## [Brief 1]
Answer these questions using the control theory passage, marking each answer with the matching letter.
(a) In the cruise control example, what is the control variable?
(b) In a closed-loop control system, what does the sensor monitor?
(c) Who analyzed system stability using differential equations in 1877?
## [Brief 2]
Continue the control theory passage from where it stops.

## [Exercise passage]
--------------------------------------------------

The concept of the feedback loop to control the dynamic behaviour of the reference: this is negative feedback because the sensed value is subtracted from the desired value to create the error signal which is amplified by the controller.


Control theory is

  • theory, that deals with influencing the behaviour of dynamical systems
  • interdisciplinary subfield of science which originated in engineering and mathematics, and evolved into use by the social sciences, like psychology, sociology and criminology.

An example

Consider an automobile's cruise control, which is a device designed to maintain a constant vehicle speed; the desired or reference speed, provided by the driver. The system in this case is the vehicle. The system output is the vehicle speed, and the control variable is the engine's throttle position which influences engine torque output.

A simple way to implement cruise control is to lock the throttle position when the driver engages cruise control. However, on hilly terrain, the vehicle will slow down going uphill and accelerate going downhill. In fact, any parameter different than what was assumed at design time will translate into a proportional error in the output velocity, including exact mass of the vehicle, wind resistance, and tire pressure. This type of controller is called an open-loop controller because there is no direct connection between the output of the system (the engine torque) and the actual conditions encountered; that is to say, the system does not and can not compensate for unexpected forces.

In a closed-loop control system, a sensor monitors the output (the vehicle's speed) and feeds the data to a computer which continuously adjusts the control input (the throttle) as necessary to keep the control error to a minimum (to maintain the desired speed). Feedback on how the system is actually performing allows the controller (vehicle's on board computer) to dynamically compensate for disturbances to the system, such as changes in slope of the ground or wind speed. An ideal feedback control system cancels out all errors, effectively mitigating the effects of any forces that may or may not arise during operation and producing a response in the system that perfectly matches the user's wishes.


Although control systems of various types date back to antiquity, a more formal analysis of the field began with a dynamics analysis of the centrifugal governor, conducted by the physicist James Clerk Maxwell in 1868 entitled On Governors. This described and analyzed the phenomenon of "hunting", in which lags in the system can lead to overcompensation and unstable behaviour. This generated a flurry of interest in the topic, during which Maxwell's classmate Edward John Routh generalized the results of Maxwell for the general class of linear systems. Independently, Adolf Hurwitz analyzed system stability using differential equations in 1877. This result is called the Routh-Hurwitz theorem.

--------------------------------------------------

## [Extracted entries]
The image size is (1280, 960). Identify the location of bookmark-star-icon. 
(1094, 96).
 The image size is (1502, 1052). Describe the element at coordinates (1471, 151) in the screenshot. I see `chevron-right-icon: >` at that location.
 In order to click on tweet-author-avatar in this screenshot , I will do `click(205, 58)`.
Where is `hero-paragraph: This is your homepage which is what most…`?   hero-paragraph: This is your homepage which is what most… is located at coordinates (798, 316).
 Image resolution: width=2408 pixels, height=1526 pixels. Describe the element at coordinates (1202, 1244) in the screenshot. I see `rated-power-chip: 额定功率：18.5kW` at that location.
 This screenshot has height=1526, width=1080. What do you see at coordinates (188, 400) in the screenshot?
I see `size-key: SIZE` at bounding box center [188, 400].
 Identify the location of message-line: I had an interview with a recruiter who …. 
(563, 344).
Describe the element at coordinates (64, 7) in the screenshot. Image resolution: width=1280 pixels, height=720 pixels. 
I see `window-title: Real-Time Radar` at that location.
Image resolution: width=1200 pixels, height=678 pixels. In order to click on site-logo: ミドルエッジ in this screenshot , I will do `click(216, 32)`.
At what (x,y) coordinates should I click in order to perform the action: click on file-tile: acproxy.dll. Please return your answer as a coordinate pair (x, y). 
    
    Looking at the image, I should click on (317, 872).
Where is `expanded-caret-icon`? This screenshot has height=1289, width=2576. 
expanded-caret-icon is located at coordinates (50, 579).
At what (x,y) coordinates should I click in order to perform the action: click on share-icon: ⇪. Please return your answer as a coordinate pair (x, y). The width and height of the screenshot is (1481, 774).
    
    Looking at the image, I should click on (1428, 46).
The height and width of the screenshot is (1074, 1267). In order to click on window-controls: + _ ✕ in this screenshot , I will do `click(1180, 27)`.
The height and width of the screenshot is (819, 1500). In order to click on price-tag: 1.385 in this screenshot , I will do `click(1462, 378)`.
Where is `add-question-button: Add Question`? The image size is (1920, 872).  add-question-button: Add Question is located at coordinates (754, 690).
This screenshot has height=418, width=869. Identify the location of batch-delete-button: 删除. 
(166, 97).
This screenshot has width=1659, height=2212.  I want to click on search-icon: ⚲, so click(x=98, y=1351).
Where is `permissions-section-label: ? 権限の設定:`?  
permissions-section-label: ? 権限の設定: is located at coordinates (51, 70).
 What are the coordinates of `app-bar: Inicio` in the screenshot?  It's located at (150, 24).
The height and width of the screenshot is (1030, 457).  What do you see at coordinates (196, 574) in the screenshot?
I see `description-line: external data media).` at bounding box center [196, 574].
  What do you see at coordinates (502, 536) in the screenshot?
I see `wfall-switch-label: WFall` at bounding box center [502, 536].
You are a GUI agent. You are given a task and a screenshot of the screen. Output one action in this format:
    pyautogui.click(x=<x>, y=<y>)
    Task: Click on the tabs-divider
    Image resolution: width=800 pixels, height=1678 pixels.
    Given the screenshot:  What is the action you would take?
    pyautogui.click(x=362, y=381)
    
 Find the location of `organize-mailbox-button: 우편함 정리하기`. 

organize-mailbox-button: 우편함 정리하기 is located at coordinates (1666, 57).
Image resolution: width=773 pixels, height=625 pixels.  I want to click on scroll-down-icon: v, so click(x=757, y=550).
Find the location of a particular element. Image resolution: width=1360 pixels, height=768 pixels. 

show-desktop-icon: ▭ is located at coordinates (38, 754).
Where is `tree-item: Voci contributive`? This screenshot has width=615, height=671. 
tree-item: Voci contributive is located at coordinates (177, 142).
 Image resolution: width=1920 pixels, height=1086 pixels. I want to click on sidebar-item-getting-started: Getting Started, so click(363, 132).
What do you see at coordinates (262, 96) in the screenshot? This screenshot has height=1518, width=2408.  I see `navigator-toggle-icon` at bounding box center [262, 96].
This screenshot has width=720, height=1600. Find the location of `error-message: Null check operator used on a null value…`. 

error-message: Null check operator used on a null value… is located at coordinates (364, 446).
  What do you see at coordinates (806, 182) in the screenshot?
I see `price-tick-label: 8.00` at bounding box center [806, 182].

--------------------------------------------------

## [Answer box 1]
(a) The engine's throttle position, which influences engine torque output.
(b) The output, which is the vehicle's speed.
(c) Adolf Hurwitz.

## [Answer box 2]
A notable application of dynamic control was in the area of manned flight. The Wright Brothers made their first successful test flights on December 17, 1903 and were distinguished by their ability to control their flights for substantial periods (more so than the ability to produce lift from an airfoil, which was known). Control of the airplane was necessary for safe flight.

By World War II, control theory was an important part of fire-control systems, guidance systems and electronics. The Space Race also depended on accurate spacecraft control. However, control theory also saw an increasing use in fields such as economics .

People in systems and control

Many active and historical figures made significant contribution to control theory, for example:

  • Alexander Lyapunov (1857-1918) in the 1890s marks the beginning of stability theory.
  • Harold S. Black (1898-1983), invented the negative feedback amplifier in the 1930s.
  • Harry Nyquist (1889-1976), developed the Nyquist stability criterion for feedback systems in the 1930s.
  • Richard Bellman (1920-1984), developed dynamic programming since the 1940s.
  • Norbert Wiener (1894-1964) coined the term Cybernetics in the 1940s.
  • John R. Ragazzini (1912-1988) introduced digital control and the z-transform in the 1950s.

Classical control theory: the closed-loop controller

To avoid the problems of the open-loop controller, control theory introduces feedback. A closed-loop controller uses feedback to control states or outputs of a dynamical system. Its name comes from the information path in the system: process inputs (e.g. voltage applied to an electric motor) have an effect on the process outputs (e.g. velocity or torque of the motor), which is measured with sensors and processed by the controller; the result (the control signal) is used as input to the process, closing the loop.

Closed-loop controllers have the following advantages over open-loop controllers:

  • disturbance rejection (such as unmeasured friction in a motor)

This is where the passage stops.